Daren Bohannan, Bayer CropScience tech services representative, notes the characteristics of Palmer amaranth in a soybean plot during the “Respect the Rotation” tour near Essex, Ill.
Daren Bohannan, Bayer CropScience tech services representative, notes the characteristics of Palmer amaranth in a soybean plot during the “Respect the Rotation” tour near Essex, Ill.
ESSEX, Ill. — University weed specialists have spread the word the past few years about Palmer amaranth and how its move northward will be a game-changer in weed management strategies.

Game on.

Existence of the “frankenweed” has been confirmed in nearly 30 counties throughout central, northeast and southern Illinois, and more than one-third of those counties had glyphosate-resistant Palmer amaranth.

The potentially devastating weed was the focus of a Bayer CropScience “Respect the Rotation” tour at a Kankakee County field research site.

Palmer amaranth is a summer annual broadleaf weed species related to other pigweed species — waterhemp, smooth and redroot — common in Illinois.

Research has demonstrated that Palmer amaranth has a higher growth rate and is more competitive than other pigweed species.

Growth rates approaching three inches per day and yield losses of 78 percent in soybeans and 91 percent in corn attributed to Palmer amaranth have been reported in the scientific literature.

The female plants can produce hundreds of thousands of seeds per plant, and once the plant has grown to four or more inches, the effectiveness of herbicide treatments dramatically drops.

As is the case with its waterhemp cousin, Palmer amaranth is capable of developing resistance against a variety of herbicides, and the greatest likelihood for successful control is an integrated management approach.

The need to “Respect the Rotation” is evident in controlling the fast-growing and difficult-to-control Palmer amaranth, and the field tour featured the weed’s prodigious growth and/or control with the use of various herbicides.

Research Collaboration

Daren Bohannan, Bayer CropScience tech services representative, said the “Respect the Rotation” is an initiative the company began about six years ago to elevate the importance and grower adoption of herbicide diversity.

“It’s an initiative to collaborate with universities, establish research on existing biotypes of resistance weeds and to basically give us a platform which to work with these universities, rent ground and do research on the three Rs, which are rotate modes of action, rotate crops, and rotate herbicide-tolerant traits,” he said.

“We bring the universities into these sites to do work, we encourage them to approach the other chemistry manufacturers, make sure that they’re represented and we can work together and come up with solutions.”

This marked the first year at the Kankakee County site.

“Up until last year no one was aware that Palmer amaranth was growing in this area.
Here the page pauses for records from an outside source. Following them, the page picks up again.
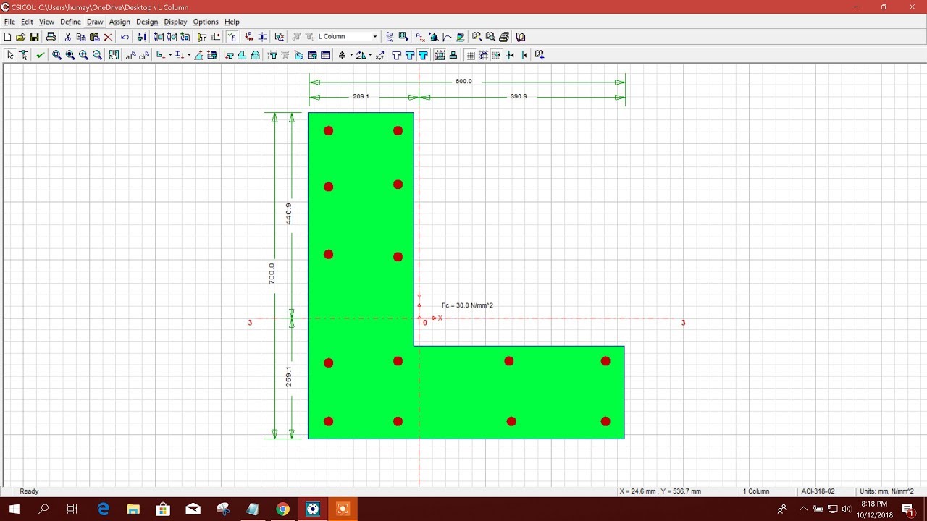Save the current L Column model
Image resolution: width=927 pixels, height=521 pixels.
point(35,36)
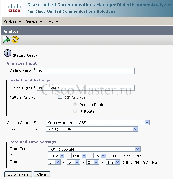Expand the Device Time Zone dropdown
173x179 pixels.
[x=92, y=129]
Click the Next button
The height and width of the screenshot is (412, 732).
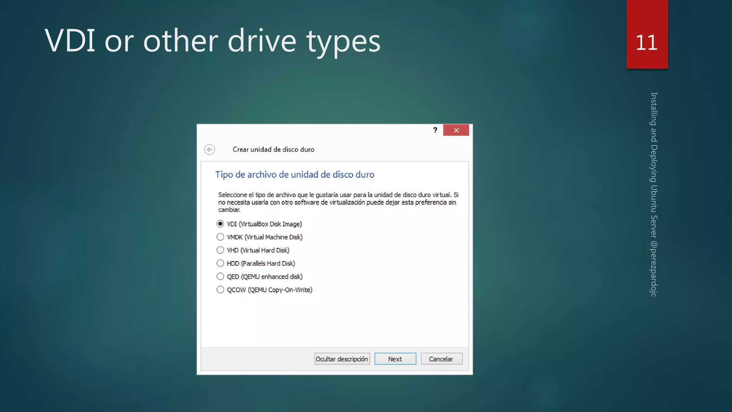tap(395, 359)
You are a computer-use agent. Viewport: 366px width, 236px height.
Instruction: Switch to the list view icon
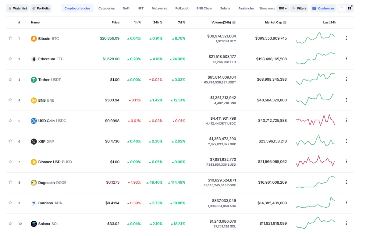point(342,8)
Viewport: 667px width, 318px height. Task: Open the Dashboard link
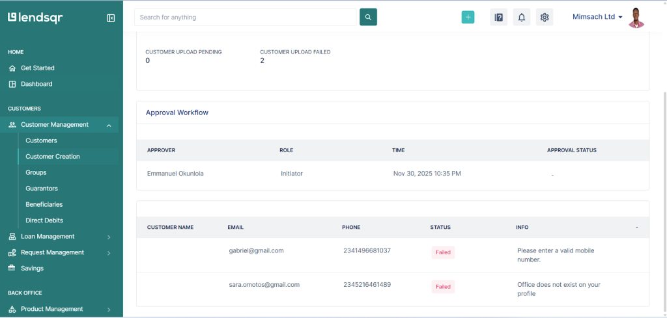click(36, 84)
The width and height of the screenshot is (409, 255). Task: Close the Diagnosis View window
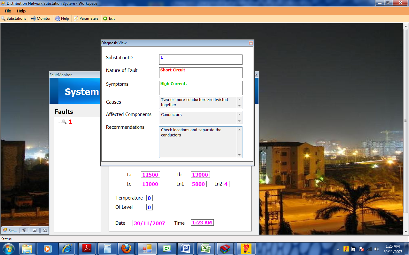(251, 43)
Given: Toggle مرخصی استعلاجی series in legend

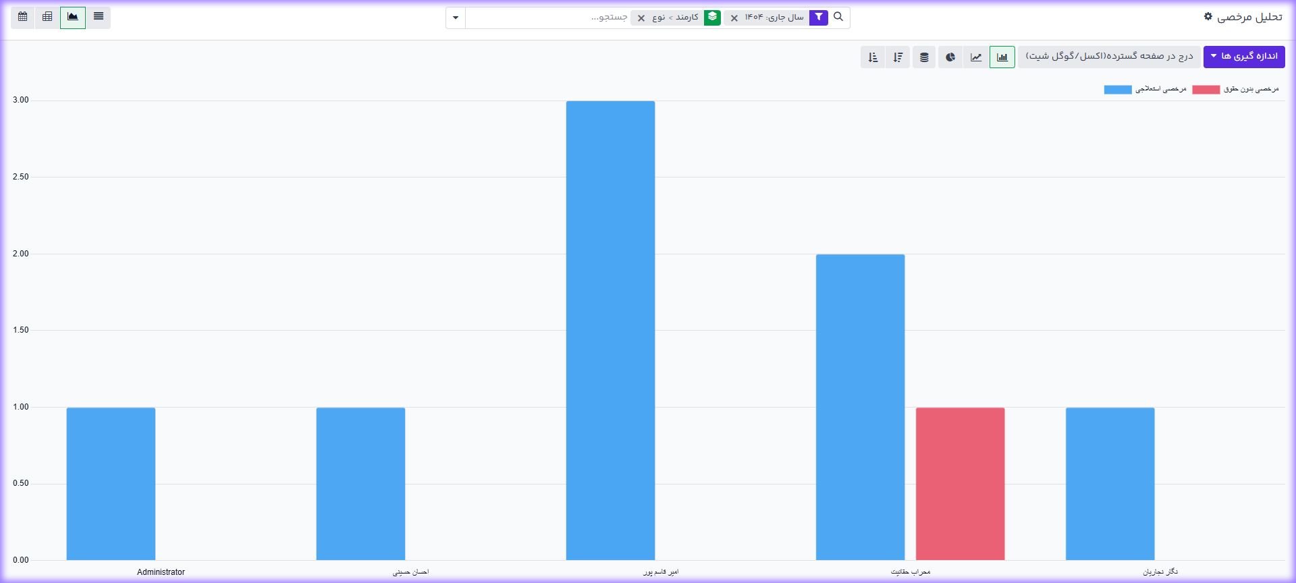Looking at the screenshot, I should pos(1145,90).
We started looking at this and found that it wasn’t (herbicide) resistant waterhemp it is Palmer,” Bohannan said.

Soybean and cotton growers in the southern U.S. have become the unwilling and unfortunate case study in the expansion of herbicide-resistant Palmer amaranth.

High Control Costs

Larry Steckel, University of Tennessee row crop weed specialist, said at the tour it is a costly weed to control.

From 2006 to 2014, herbicide costs to control these resistant weeds in cotton have risen from $60 an acre to $100 to $120 per acre, University of Tennessee studies show.

“For soybeans using Roundup, we’re at $80 to $100 an acre, and we were at $30 per acre,” Steckel said. “It’s increased our cost in corn to $60 to $70 per acre, and it used to be $30.”

Steckel said one farmer in Tennessee collected data that showed from 2006 to 2012 his fertilizer cost increased 48 percent, seed cost increased 50 percent and his herbicide cost went up 250 percent in that same timeframe.

“The good news is we’re able to control it. We’re spraying a lot, and we also have chopping crews going out that at $20 to $25 per acre on top of these herbicides,” he said.

“The thing that’s concerned me is these commodity prices are not so great any more and you start to really wonder about sustainability.”